DIRECTIONS:
Among the lines below, restate word for word only those from the line with "Pick a random problem with shuffle icon" through the line with "Expand the 省份", with both end lines kept.

DATA IN THIS EXERCISE:

━━━━

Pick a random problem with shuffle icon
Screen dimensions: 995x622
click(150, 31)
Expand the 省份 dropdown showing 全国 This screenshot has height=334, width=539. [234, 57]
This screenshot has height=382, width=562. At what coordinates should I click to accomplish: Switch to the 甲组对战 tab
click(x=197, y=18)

━━━━

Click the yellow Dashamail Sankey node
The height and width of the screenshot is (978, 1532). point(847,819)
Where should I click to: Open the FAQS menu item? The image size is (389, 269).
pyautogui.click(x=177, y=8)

━━━━

EXPECTED ANSWER:
Pick a random problem with shuffle icon
Screen dimensions: 995x622
click(150, 31)
Expand the 省份 dropdown showing 全国 This screenshot has height=334, width=539. [234, 57]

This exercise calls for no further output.